Today, Evernote has over 220 million users across the globe, with 80 percent of them outside of the United States. With so many people dependent on the platform, Evernote must ensure high service availability—or risk having unhappy customers and subscription cancellations. PagerDuty enables Evernote’s engineers to respond quickly to minimize customer impact of performance issues.
Understanding the Customer Journey Through Service-Level Objectives
Garrett Plasky, Evernote’s SRE Manager, leads a team comprised of site reliability engineers, devops engineers, and system administrators who are responsible for the health of Evernote’s production service infrastructure—and ultimately, customer happiness.
“In 2016, Evernote began a major evolution of its hosting infrastructure,” Plasky shared. “The update—which centered around a migration of many workloads to Google Cloud Platform—was part of an effort to democratize operations and enable engineers to move quickly, iterate, and build services.”
However, with increased agility came more responsibility. Evernote engineers were now responsible not just for building services, but also for maintaining them in production. To do this effectively, they needed to track key performance indicators (KPIs), which could help them make informed decisions about how to maintain service-level objectives (SLOs) when a problem occurred with the infrastructure.
“These are the types of things that we’re monitoring and alerting for more—the full user journey, aka the things our users care about,” Plasky explained. “For instance, how long does it take you to open, create, and sync a note? We’re reframing the way we think about what’s important and looking at things more from the top of the funnel down instead of from the bottom up.”

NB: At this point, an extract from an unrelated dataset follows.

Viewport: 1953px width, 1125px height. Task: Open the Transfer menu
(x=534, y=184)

Developing Insights to Empower Engineers and Improve Future Response
Looking at SLOs through the lens of the customer has also provided Plasky’s team with insights to make informed, real-time decisions about complex application environments. Evernote engineers are responsible for maintaining services that they create and have the authority to determine whether a given alert is serious enough to merit action. PagerDuty provides the data necessary to help Plasky’s team make decisions about the relevance of each incident, empowering engineers to work more effectively while still maintaining high service availability for end users.

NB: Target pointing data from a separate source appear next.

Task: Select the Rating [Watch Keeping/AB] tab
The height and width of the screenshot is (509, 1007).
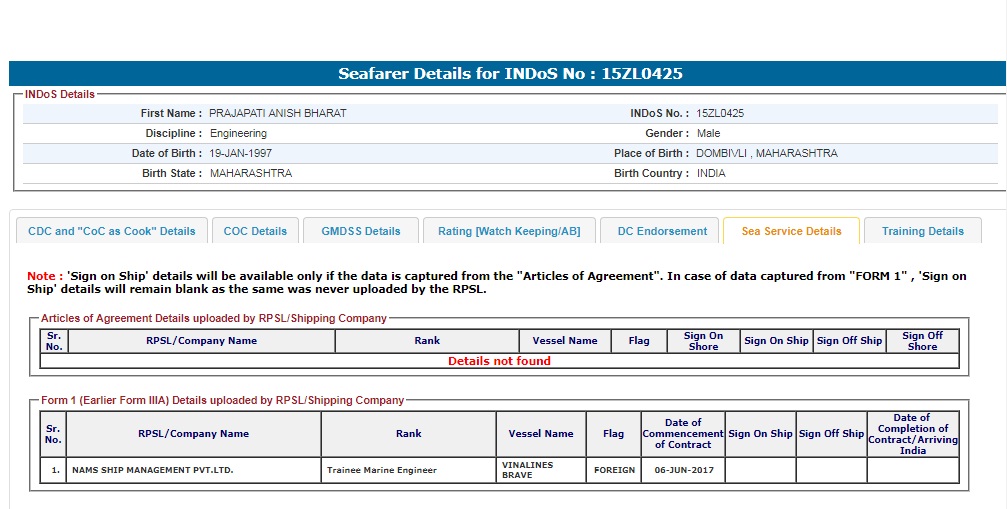Action: pos(509,231)
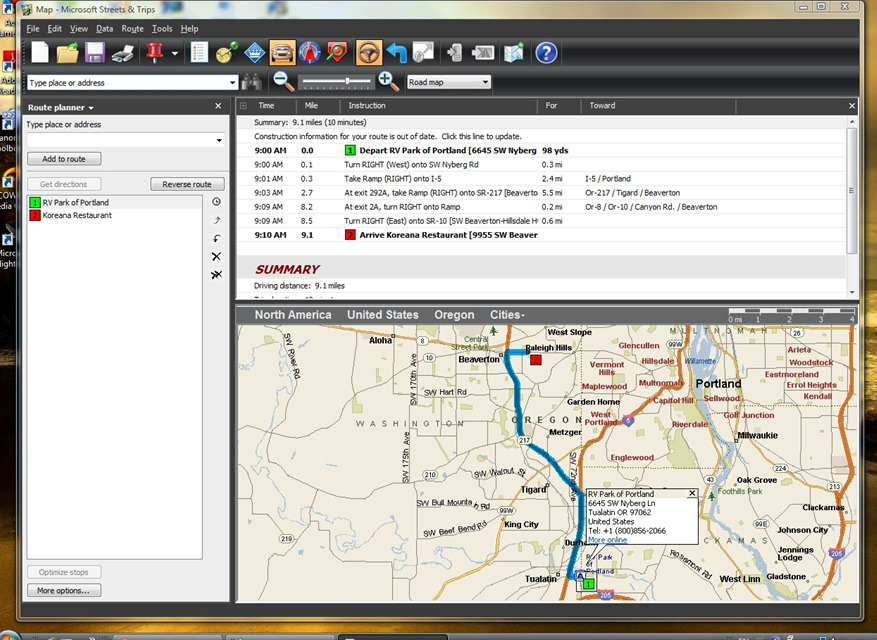Click the zoom level slider handle

coord(347,81)
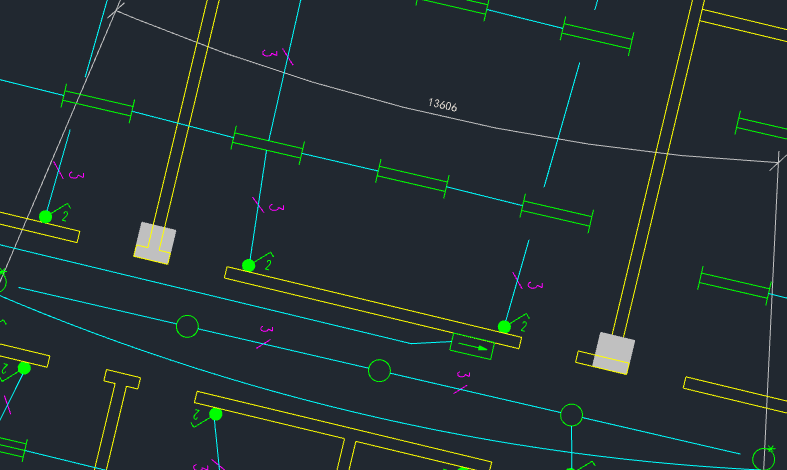The height and width of the screenshot is (470, 787).
Task: Select hollow green circle below right gray column
Action: (571, 415)
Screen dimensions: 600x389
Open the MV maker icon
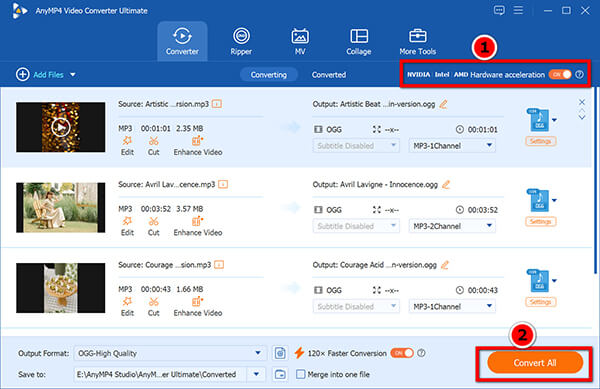pyautogui.click(x=300, y=36)
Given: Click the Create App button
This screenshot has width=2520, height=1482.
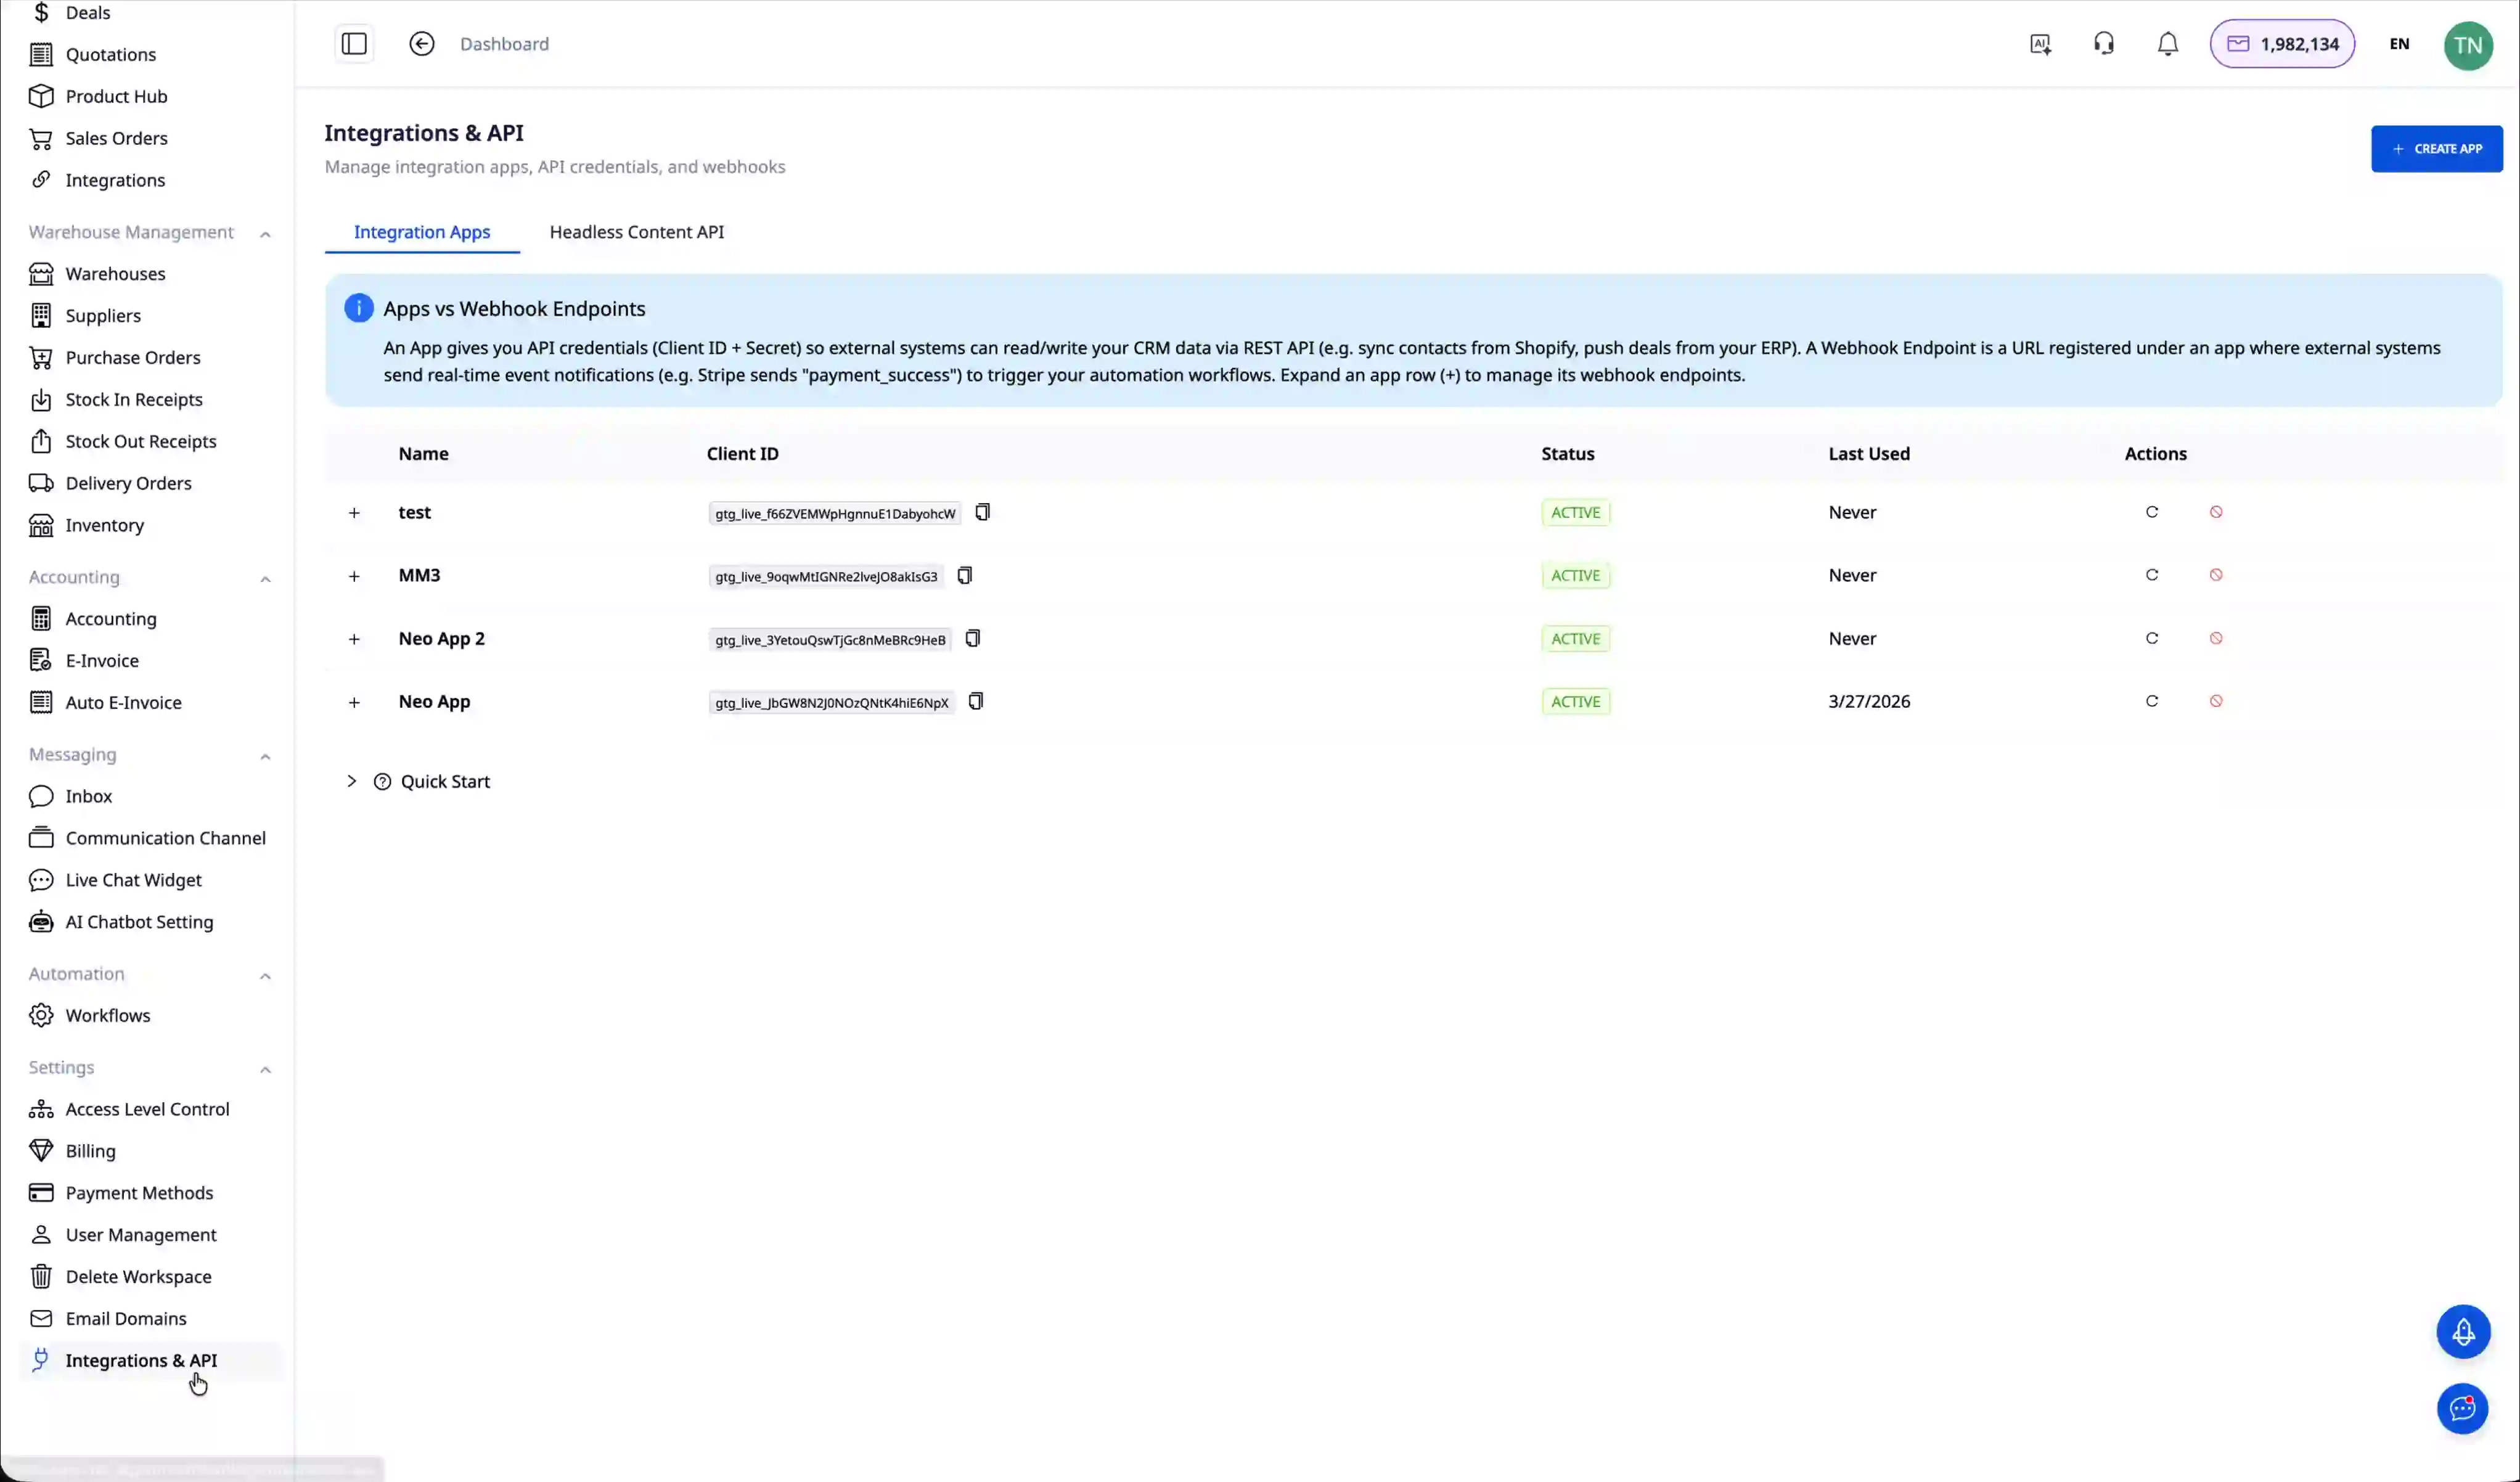Looking at the screenshot, I should pyautogui.click(x=2437, y=148).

Additionally, using PagerDuty’s postmortem capabilities also enables Plasky and his colleagues to perform insightful, streamlined postmortems. “One challenge that we have as an Operations organization is to continue our mature and well-rounded incident response process, but also balance that with the fact that we don’t want to spend two man-days putting together a postmortem report or have a three-hour meeting discussing an issue.” By automating postmortem reporting, PagerDuty helps the team meet this challenge.

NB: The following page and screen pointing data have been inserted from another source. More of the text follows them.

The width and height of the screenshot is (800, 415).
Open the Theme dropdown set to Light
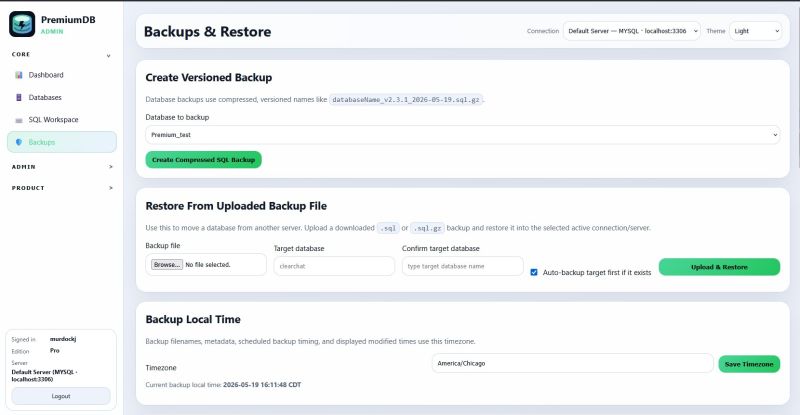[756, 31]
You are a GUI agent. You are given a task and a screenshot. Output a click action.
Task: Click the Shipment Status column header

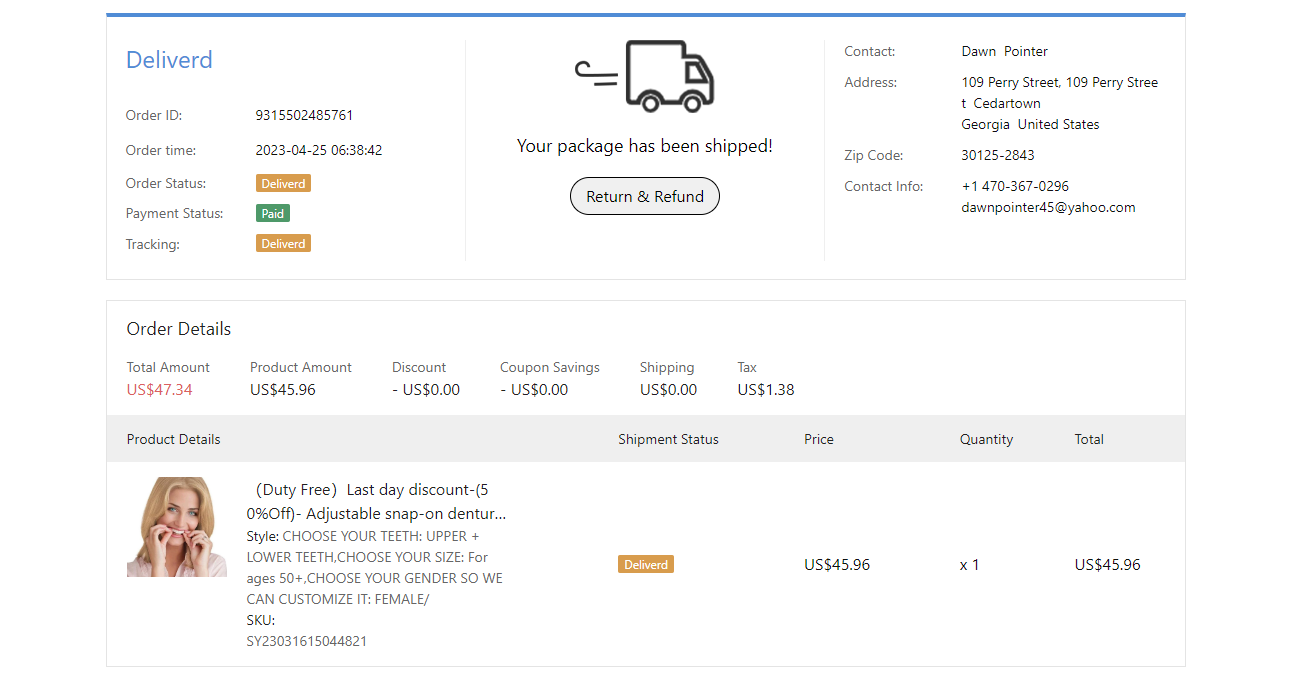pos(668,440)
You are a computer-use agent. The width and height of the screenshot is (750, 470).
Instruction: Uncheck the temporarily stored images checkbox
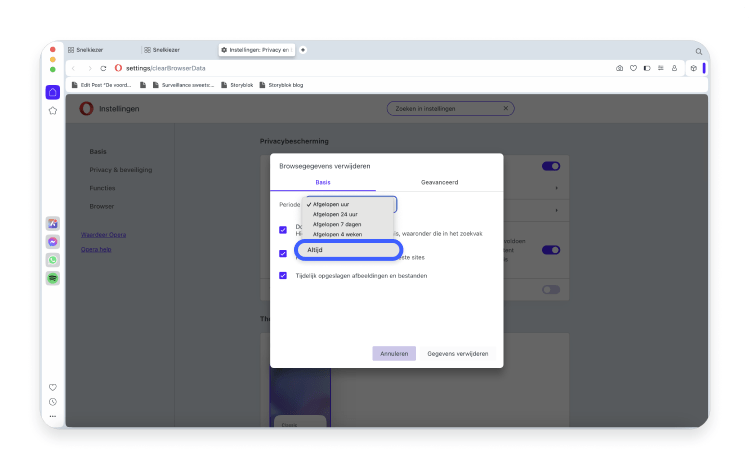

Evernote and PagerDuty: Growing Together
As Evernote continues to grow and evolve, PagerDuty will be right by its side. When Plasky joined Evernote in 2012, the company was using PagerDuty only for alerting and notifications. Today, his team also uses PagerDuty for scheduling on-call rotations and is taking advantage of the platform’s advanced analytics capabilities to give them a single source of truth for visibility into production issues.
Evernote plans to increase its use of microservices over the next year, and the company will be adding more product engineering teams as PagerDuty users so they can be responsible for running their own service before handing it over to Plasky’s team. The additional PagerDuty features and integrations also figure prominently into future plans—particularly the available postmortem templates and response plays, so Evernote can continue to automate and improve its incident response process.
“We have different sources of data and alerting. But having them all funnel through PagerDuty has value because it makes it easy for us to see what happened, what went wrong and when,” Plasky shared. “PagerDuty is what wakes us up when something critical breaks, which is essential to keeping customers happy.”
“We have different sources of data and alerting. But having them all funnel through PagerDuty has value because it makes it easy for us to see what happened, what went wrong and when.”